Tuesday, 12 October 2010

No2ID: Party on?

No2ID are having a party later this month to celebrate their success in getting rid of ID cards. As well, you may think, they might. During the Commons debate which saw Labour's flagship scheme consigned to the dustbin, Damian Green saluted them as "one of the most successful pressure groups in history". Led brilliantly by Phil Booth and Guy Herbert, No2ID kept the subject of ID cards in the public arena long after the passage of the 2006 Act should have made it a fait accompli. Opposition to the scheme united natural political enemies to such an extent that the group might even claim to have played Cupid to the present Coalition.

When first proposed, ID cards and their accompanying mass database were touted almost as a solution to all the ills and inconveniences of modern life. They would defeat benefit fraud, frustrate illegal immigration, stop terrorists, help the police and "entitle" you to public services that you had previously only been able to access by telling people who you were. Or sometimes not even that. More than that, thanks to the wonders of IT they would link every part of your life together, meaning you would never have to look out that piece of paper or reference number again. And if that meant that some computer somewhere knew every last detail of your life - well, only a few million civil servants and contractors working for the state would be able to access the database, and there would be "safeguards" and procedures to prevent leaks and misuse of information, and as we all know computer systems never fail and dishonest or incompetent people never work for the government anyway, so what's there to worry about? You can trust Big Brother.

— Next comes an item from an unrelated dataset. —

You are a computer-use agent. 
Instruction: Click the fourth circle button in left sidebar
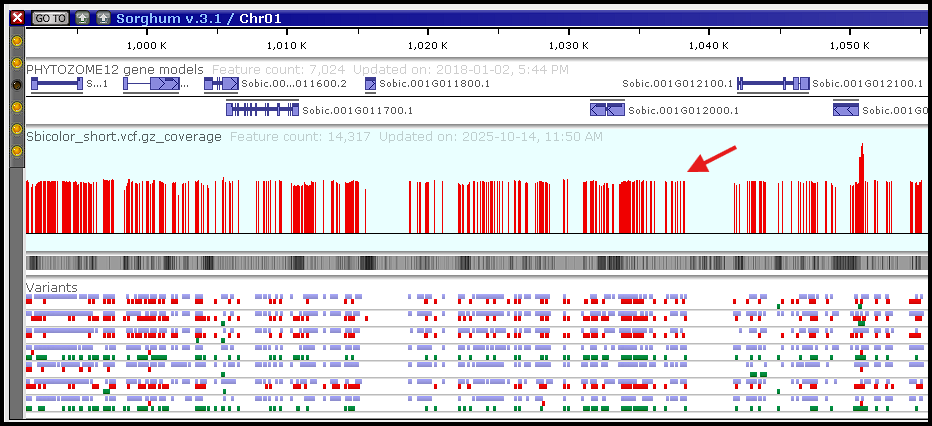tap(17, 107)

By the time the scheme was finally killed off, so little of the original vision remained that the termination was almost, but not quite, symbolic. No2ID deserves the credit for some of that. But if ID cards were not the threat they had been, the threat has not gone away. Other costly, intrusive schemes with potential to go horribly wrong survive. The danger, indeed, is that this is precisely why the ID card scheme proved so easy to axe.

The Coalition may have fulfilled this one, straightforward pledge, but in other areas evidence of backtracking is starting to pile up. A few examples:

1) The 2011 census, described a few months ago by Conservative spokesman Nick Hurd as "intrusive and bloated" is going ahead virtually unchanged in March. The government's excuse is that it was too late to stop it or to make substantial alterations. So all of us will be legally obliged (on pain of a £1000 fine) to spend the better part of an evening telling the government our business. Fuel Injected Moose has full details of the horror to come (and whether evasion is a viable option); Cranmer has been taking a closer look at some of the questions.

2) Another scheme the Conservative opposition had in its sights, the centralised database holding the Summary Care Records of almost all patients, is also proceeding as planned despite growing concerns about its accuracy and usefulness. According to Tony Collins, the decision is "a testimony to the influence of civil servants at NHS Connecting for Health and the Department of Health who have strongly advocated the continuance of the programme" and pays no heed to an independent and highly critical report from UCL earlier this year which found that many hospital doctors were distrustful of the information contained therein. The only concession is that it will be made slightly easier to opt out (as I did). Phil Booth accuses the Coalition of having "broken its promise on medical confidentiality" and "capitulating to the bureaucrats on a system known to be unsafe". As he adds, it shows who's really in charge.

3) The "vetting and barring" scheme run by the Independent Safeguarding Authority, and which would potentially cover almost half the adult population (anyone with any kind of access to children or "vulnerable adults"), is under review but seems likely to survive in some form. This is in many ways the most frightening, Orwellian scheme of all, treating all adults as guilty until proven innocent, enshrining gossip and hearsay in a quasi-judicial process that gives civil servants power to destroy careers at the stroke of a pen, and fatally undermining both data protection laws and the Rehabilitation of Offenders Act.

Jane Fae has a good discussion of the current state of play. It seems that the Coalition intends to make amendments, but it's far from clear how far they will actually go. As she points out, the "cultural imperative towards fearfulness, so assiduously fostered by New Labour, is still there". Even well-intentioned politicians are caught up in it. It's highly unlikely that the ISA would have stopped Ian Huntley, who was not employed at his victims' school, although it was in response to the Soham murders that the Labour government adopted the scheme. But if the scheme is dropped or seriously diluted, and there is (as there inevitably will be) another ghastly, unpredictable crime against a child, the Opposition would undoubtedly then blame the government for "letting children down".

4) The new government fully shares its predecessor's strange obsession with curbing teenage drinking - despite the fact that teenagers have never drunk less alcohol. Imposing ever more draconian penalties on stores found to be supplying underage drinkers has created a nightmare situation in which almost anyone under 30 is routinely asked for ID - often after buying alcohol legally and without hassle for years - and even pensioners find themselves questioned by doltish shop assistants. Things look likely to get even worse. Getting rid of ID cards is one thing. Getting away from the ID culture, in which impertinent and superfluous demands to prove one's existence punctuate daily life, will be another thing entirely.

I'm sure the No2ID party will be a call to arms as well as a celebration. It's certainly no time for complacency.